> PROBLEM DESCRIPTION
Please return the lines below verbatim, beginning at the one that has "You are a computer-use agent." and stopping after the one that has "Instruction: Duplicate the", and add no other lines.

> DATASET EXTRACT
┌────────

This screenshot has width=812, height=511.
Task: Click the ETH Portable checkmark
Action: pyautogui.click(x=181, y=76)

└────────
┌────────

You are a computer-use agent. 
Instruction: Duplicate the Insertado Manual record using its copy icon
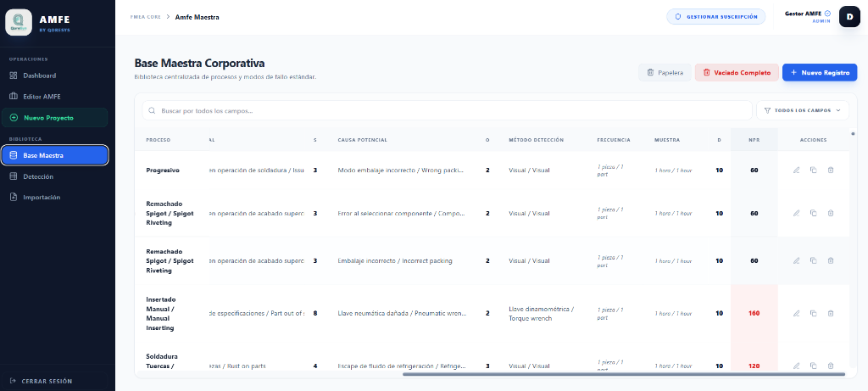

└────────

> ANSWER SPACE
You are a computer-use agent. 
Instruction: Duplicate the Insertado Manual record using its copy icon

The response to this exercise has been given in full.